Lc 18,1-8
Questo Vangelo afferma la necessità di pregare sempre senza stancarsi e, per chiarire meglio il concetto, ci mostra l’insistenza nel domandare giustizia da parte della vedova che ha davanti a sé un giudice iniquo.
Il testo offre l’opportunità di riflettere sul nostro modo di intendere la preghiera. È purtroppo diffusa l’idea che è utile pregare ma che per farlo servirebbe tempo e il tempo non c’è mai.

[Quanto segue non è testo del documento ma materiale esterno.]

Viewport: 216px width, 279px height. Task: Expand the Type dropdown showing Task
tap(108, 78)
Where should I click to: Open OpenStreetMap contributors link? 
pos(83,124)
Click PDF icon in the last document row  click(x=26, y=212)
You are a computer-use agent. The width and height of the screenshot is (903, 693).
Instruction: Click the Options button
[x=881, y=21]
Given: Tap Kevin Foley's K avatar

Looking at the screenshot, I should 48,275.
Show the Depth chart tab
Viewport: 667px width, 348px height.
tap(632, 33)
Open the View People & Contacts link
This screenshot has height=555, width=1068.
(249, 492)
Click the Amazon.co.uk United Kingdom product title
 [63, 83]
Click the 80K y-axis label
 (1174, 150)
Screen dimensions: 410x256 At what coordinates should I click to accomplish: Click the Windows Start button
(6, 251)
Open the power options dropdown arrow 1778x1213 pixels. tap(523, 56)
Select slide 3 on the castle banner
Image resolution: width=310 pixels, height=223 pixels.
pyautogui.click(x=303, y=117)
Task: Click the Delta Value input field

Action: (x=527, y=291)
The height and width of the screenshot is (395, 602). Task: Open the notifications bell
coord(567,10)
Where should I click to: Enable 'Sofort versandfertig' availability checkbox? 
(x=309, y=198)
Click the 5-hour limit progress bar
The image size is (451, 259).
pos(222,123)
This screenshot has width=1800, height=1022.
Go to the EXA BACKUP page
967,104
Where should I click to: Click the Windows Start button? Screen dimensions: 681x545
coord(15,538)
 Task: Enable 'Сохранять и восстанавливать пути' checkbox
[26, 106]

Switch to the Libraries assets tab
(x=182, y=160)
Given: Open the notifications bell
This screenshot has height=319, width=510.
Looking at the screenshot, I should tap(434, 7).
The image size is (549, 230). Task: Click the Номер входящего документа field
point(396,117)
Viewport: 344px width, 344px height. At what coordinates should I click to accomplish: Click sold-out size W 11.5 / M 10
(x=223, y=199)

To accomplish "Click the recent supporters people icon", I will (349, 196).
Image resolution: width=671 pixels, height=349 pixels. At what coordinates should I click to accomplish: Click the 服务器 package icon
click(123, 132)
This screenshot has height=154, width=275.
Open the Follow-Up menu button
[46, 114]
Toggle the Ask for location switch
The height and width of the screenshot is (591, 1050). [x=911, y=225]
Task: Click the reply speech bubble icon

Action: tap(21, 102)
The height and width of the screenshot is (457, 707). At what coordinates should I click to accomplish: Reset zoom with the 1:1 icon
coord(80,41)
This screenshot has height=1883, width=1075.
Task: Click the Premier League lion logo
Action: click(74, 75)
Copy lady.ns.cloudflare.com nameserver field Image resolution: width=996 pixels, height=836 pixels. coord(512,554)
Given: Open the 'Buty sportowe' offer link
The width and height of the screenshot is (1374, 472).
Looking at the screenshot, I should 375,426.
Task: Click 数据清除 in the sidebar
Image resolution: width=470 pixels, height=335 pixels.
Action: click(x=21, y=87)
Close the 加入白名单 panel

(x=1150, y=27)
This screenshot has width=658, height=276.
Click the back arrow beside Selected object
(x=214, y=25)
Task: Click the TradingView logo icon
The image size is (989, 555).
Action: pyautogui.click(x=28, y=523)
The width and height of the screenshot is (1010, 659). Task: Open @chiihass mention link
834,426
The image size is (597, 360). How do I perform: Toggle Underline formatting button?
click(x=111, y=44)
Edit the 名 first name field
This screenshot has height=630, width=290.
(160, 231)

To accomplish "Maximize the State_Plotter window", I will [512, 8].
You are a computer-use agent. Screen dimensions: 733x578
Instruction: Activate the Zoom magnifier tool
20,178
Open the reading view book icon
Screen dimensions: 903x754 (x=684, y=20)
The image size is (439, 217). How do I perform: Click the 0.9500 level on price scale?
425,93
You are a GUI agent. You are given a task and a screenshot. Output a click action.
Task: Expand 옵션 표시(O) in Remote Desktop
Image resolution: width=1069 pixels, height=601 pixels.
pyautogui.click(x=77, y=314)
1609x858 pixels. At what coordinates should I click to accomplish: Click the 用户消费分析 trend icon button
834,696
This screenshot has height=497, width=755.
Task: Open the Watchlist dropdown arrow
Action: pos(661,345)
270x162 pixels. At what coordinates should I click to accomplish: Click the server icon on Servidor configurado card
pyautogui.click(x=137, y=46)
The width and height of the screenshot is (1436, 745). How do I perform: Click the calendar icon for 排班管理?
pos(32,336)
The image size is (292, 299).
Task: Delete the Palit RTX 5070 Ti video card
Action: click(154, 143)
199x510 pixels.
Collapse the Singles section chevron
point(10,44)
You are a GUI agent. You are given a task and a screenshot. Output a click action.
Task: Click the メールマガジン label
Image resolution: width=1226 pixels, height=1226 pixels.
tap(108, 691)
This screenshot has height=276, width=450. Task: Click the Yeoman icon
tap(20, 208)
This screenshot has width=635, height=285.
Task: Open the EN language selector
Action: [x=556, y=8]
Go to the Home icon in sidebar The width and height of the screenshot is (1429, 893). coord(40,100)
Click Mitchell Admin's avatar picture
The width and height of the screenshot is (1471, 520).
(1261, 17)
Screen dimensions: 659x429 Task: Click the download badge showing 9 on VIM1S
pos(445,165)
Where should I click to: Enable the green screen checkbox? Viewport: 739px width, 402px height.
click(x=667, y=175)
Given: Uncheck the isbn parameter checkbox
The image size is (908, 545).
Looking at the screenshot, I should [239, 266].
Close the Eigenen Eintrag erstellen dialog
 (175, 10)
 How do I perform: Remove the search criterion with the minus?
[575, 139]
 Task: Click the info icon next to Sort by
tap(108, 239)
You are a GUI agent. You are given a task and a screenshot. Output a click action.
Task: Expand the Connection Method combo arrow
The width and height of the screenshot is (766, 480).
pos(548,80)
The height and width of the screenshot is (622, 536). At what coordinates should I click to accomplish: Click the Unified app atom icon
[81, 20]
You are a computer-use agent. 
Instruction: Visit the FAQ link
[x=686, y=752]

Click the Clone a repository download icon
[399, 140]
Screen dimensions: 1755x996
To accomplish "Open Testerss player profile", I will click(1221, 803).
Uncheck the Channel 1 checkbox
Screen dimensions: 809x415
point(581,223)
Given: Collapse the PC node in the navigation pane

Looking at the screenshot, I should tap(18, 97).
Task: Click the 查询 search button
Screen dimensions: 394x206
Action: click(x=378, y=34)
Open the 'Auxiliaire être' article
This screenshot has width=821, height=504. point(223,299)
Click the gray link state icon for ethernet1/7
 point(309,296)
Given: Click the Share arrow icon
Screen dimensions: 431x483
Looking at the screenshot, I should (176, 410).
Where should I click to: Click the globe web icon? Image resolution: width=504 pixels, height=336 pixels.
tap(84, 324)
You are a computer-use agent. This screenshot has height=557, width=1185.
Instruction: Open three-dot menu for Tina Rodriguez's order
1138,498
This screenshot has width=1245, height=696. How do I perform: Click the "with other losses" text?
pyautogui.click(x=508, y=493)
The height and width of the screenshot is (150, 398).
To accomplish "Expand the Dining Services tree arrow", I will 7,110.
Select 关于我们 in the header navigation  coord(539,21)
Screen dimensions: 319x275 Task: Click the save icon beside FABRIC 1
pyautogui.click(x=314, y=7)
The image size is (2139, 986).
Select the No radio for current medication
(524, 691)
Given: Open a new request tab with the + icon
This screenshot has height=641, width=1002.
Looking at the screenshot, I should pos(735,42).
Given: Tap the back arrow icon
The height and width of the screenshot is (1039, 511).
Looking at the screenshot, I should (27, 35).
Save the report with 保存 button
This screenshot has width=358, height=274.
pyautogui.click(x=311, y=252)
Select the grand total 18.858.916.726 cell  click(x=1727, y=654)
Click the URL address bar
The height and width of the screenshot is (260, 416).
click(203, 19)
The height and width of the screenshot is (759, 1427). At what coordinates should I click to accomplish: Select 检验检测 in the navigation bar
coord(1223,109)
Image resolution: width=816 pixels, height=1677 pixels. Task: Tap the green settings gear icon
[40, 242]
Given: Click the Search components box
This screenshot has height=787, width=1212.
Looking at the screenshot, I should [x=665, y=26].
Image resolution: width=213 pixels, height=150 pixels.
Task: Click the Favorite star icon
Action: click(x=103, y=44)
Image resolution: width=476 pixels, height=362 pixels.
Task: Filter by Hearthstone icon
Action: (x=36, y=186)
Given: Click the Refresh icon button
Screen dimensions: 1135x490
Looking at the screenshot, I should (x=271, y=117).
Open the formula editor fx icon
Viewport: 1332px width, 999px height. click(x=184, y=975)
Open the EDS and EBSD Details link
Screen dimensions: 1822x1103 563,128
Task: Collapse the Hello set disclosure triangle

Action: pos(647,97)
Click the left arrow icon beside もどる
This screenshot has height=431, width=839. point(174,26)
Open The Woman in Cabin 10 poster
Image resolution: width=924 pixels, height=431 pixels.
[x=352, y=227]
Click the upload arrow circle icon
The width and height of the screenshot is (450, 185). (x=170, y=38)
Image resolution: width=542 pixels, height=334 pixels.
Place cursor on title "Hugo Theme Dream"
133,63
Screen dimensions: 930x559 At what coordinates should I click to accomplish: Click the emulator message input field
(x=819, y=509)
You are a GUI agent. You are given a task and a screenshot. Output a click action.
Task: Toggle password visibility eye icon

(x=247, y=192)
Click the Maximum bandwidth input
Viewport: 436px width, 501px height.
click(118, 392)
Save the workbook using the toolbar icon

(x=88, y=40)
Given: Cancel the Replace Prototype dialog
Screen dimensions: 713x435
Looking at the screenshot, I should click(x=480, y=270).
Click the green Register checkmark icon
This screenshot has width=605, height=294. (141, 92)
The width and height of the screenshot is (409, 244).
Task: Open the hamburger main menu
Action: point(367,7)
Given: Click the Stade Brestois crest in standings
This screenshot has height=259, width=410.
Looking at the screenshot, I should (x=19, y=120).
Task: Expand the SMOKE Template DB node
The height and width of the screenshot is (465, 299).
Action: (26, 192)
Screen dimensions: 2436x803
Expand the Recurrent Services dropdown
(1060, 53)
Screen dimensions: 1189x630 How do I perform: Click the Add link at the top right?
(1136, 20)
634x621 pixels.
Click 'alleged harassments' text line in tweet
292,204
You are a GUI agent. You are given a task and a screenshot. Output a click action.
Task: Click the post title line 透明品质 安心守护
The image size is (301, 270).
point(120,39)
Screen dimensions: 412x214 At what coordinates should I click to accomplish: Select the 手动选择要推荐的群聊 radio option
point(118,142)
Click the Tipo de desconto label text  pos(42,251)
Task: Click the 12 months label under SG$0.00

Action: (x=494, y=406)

O, meglio, crediamo nell’importanza della preghiera ma preferiamo agire, perché così ci sentiamo “protagonisti”, e pensiamo che per risolvere le cose bisogna darsi da fare, correre, intraprendere. Insomma, ci affidiamo più all’efficacia dell’azione che a quella della preghiera. Se dovessimo scegliere tra agire e pregare sceglieremmo l’azione. Diciamoci con franchezza che questo modo di pensare e agire è sbagliato. Come pure è sbagliato ricorrere alla preghiera solo dopo avere sperimentato l’inefficacia delle nostre azioni.
È urgente recuperare il senso della preghiera, che si manifesta concretamente nel pregare sempre. Chi ha anche una piccola esperienza di preghiera avrà sicuramente constatato che essa è così efficace da indurci e scegliere di pregare prima di agire, prima di operare.
Ciò vale anche in ambito lavorativo: è comune l’idea che per vincere anche la concorrenza si debba lavorare molto, essere innovativi, competenti. Il lavoro è vissuto come una realtà che non ha bisogno della nostra preghiera.
Ma le cose stanno esattamente al contrario: il lavoro richiede la nostra preghiera. Con essa il nostro cuore rimane correttamente orientato e ci permette di vivere nella giustizia, di scegliere stili di vita coerenti, di cogliere il significato autentico del lavoro. Siamo ancora capaci di trovare il tempo per pregare?